In my creativity coaching I preach this: Creativity requires our energy on every level. Physical, mental, emotional, social, spiritual. Anyone interested in creating must become great at rest.
But now I wonder. Is creativity inherently depleting? Or do I just think it is because of how I do it?
I think it might be a bit of both. I think creativity is heightened and I don't want it to be otherwise. But I realize now, more often than not I create, as with many things I do, in fight-or-flight.
I think my creativity is not as exempt from my psychology as I thought.
So returning to California, my mission changed. I'm less interested in interspersing effort with rest. I'm more interested in this question: How can I create as a form of rest?
With love,
Rachel
I told you about my wonderful feature in the San Francisco Chronicle before I knew the most remarkable part: I was on the cover of the Datebook! I promise you I didn't manifest this, because never in a million years did I imagine my work highlighted in such a way!
It really means so much to be championed by my beloved Bay Area.
In other news, I am deep in vocal production. My days are an exquisite mix of vocal editing, vocal arranging, and vocal... singing! What this means for you is that my three productions currently in the works — David Hobbes, Frankie Bengtson, and Mira Multari — inch closer to you hearing them.
You guys know I made a creativity app, right? She cute! She asks you 30 questions and you find out priceless information about your creative needs!
“WINDOWS (& SF CHRONICLE FEATURE)”
AUGUST 2025
Lovelies,
There are moments that stay with us forever.
In some cases it's clear why. Something massive took place.
But sometimes it's like, what? THAT moment? I barely noticed it WHILE it was happening!
Last night I realized I've been carrying such a moment for quite some time. It came to me like this: I opened my bedroom window and let in the sounds of ever-active Claremont Avenue. And suddenly I remembered twenty years ago, midnight, lying in a West Berkeley bed with a love, listening to sounds off the street mixing with whatever we were spinning — David Gray or Sade I assume. I remembered I felt open like the window.

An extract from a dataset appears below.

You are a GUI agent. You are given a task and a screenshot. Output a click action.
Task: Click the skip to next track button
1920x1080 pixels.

And I thought, now why is THAT moment hitting me with all the power of a formative event?
Ah but it was a formative event.
I realize now, not only is it a trope of my life as a lover, it's a trope of my life as an artist. I am wildly open. No really, I took that NEO personality inventory and I'm 99% open. If it's in this world, I'm inviting it in. (To whatever extent I'm good at creating, I believe this is why.) But also, I am wildly sensitive. To let literally anything in is catastrophically destabilizing. (To whatever extent I'm good at creating, I believe this, also, is why.)
So picture me, my psyche an open window, closing all the windows.

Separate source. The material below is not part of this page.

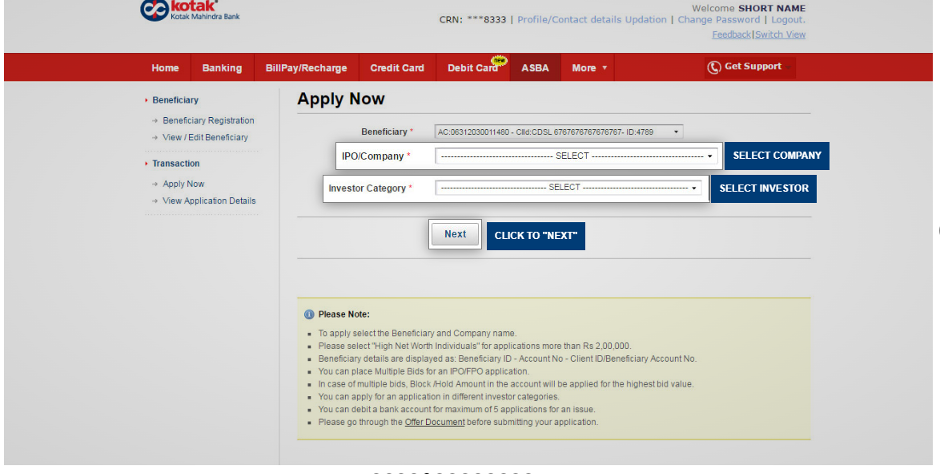941x474 pixels.
Task: Open the Banking menu
Action: pos(222,68)
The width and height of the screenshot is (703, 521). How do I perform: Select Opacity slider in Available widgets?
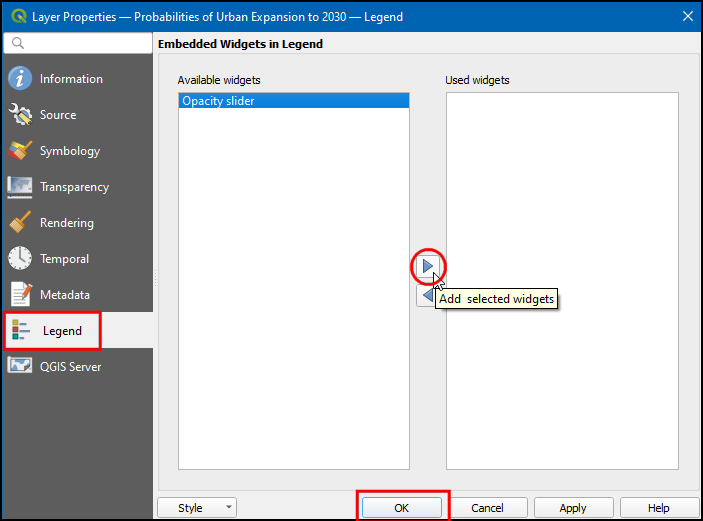(293, 101)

I can only imagine this is a balance required of many artists. How do we let ourselves be as open as our work commands and also support our sensitivity to survive it?
It must be this: There is defiance amidst openness that guides my best studio days. There is defiance amidst openness that guides my best song lyrics.

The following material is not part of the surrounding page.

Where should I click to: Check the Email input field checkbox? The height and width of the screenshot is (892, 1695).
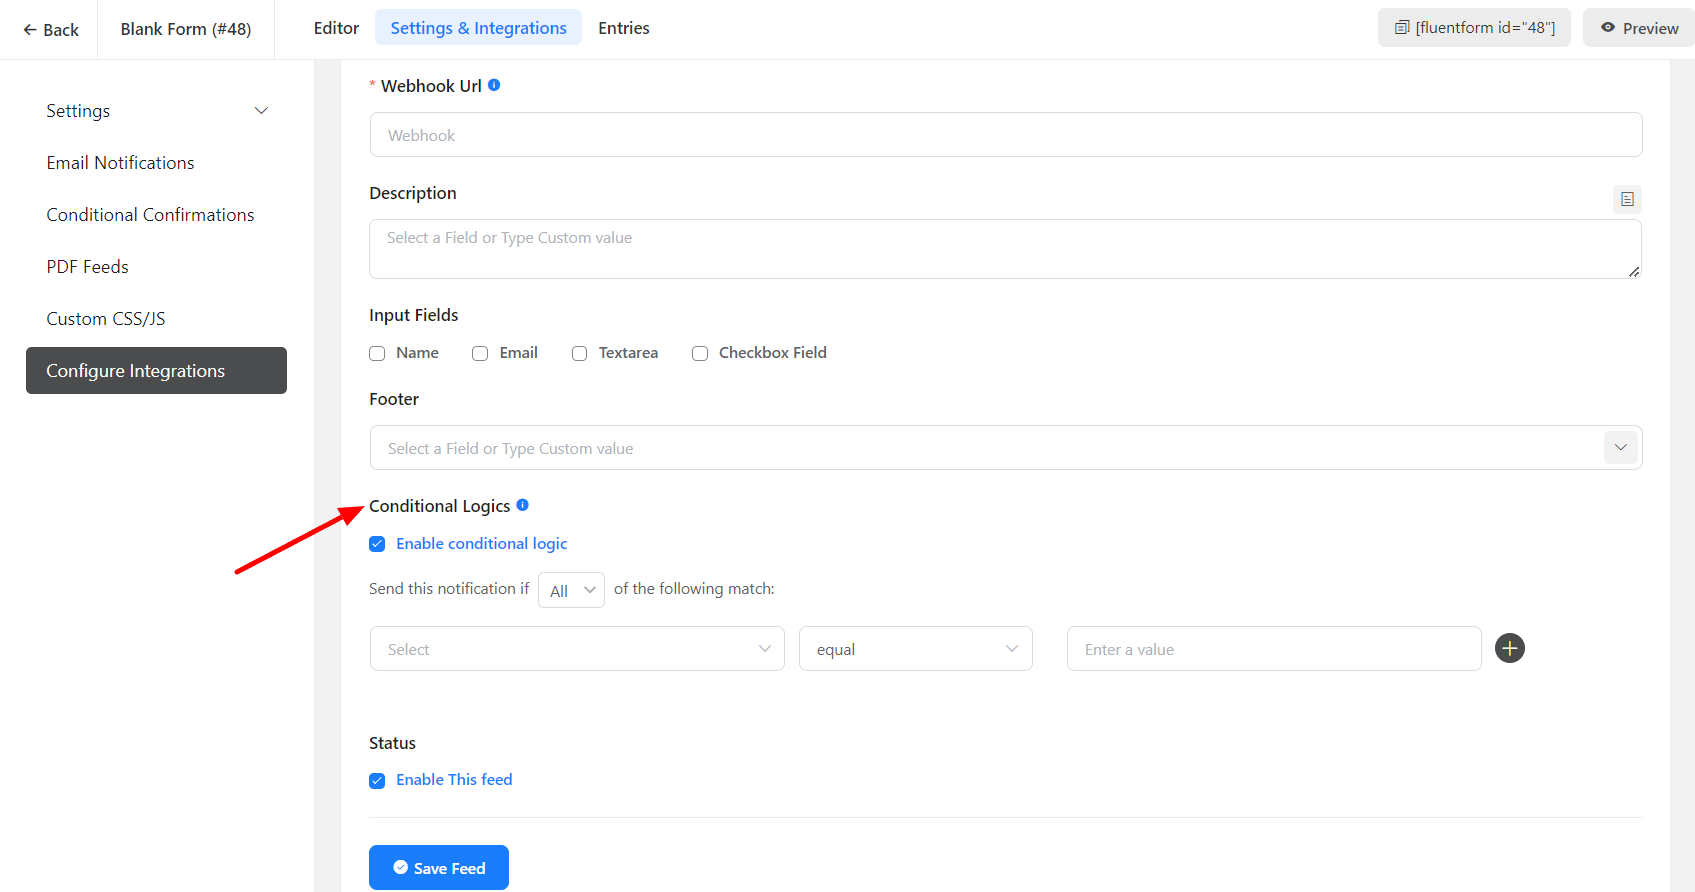coord(480,353)
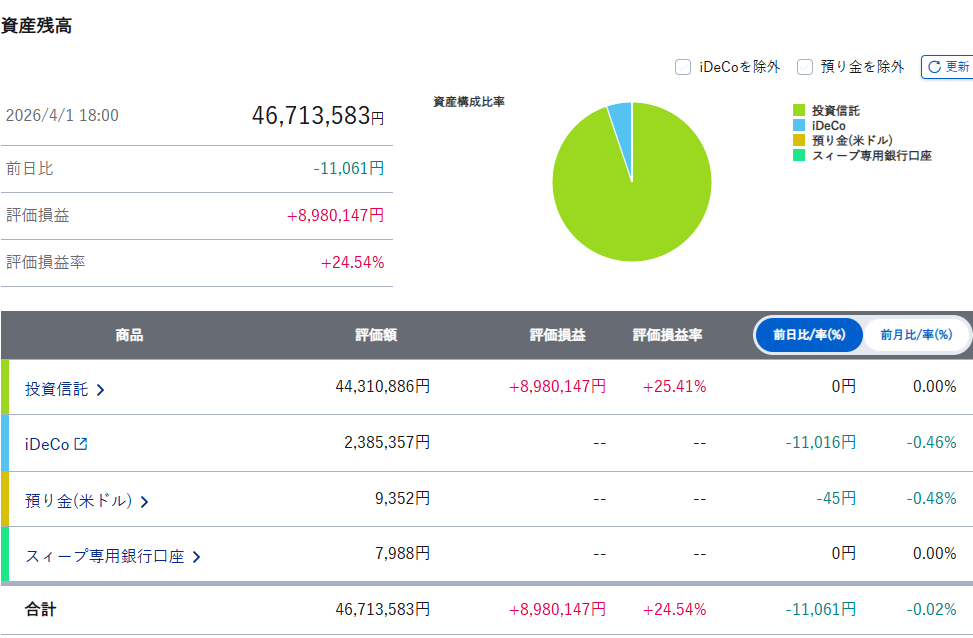This screenshot has height=638, width=973.
Task: Expand the 預り金(米ドル) row chevron
Action: 145,501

Listening to the sounds off the street last night, I connected to every moment of my life where my openness and sensitivity held hands. And I relaxed in a way I haven't since the fire.
With all my love,
Rachel
I'm not the only one writing about my creative life this month! This week Andrew Gilbert submitted a positively beautiful feature about me to the San Francisco Chronicle — detailing how collaborating with Narada Michael Walden, producing twelve albums in three years, and coaching songwriters around the world led me to develop an app for creativity.
What a surreal thrill to experience my journey again through his eyes. You know someone is a great writer when they teach you about yourself! Shout out, too, to the wonderful photographer, Yoshi James, who did three amazing photo shoots to make sure she captured everything.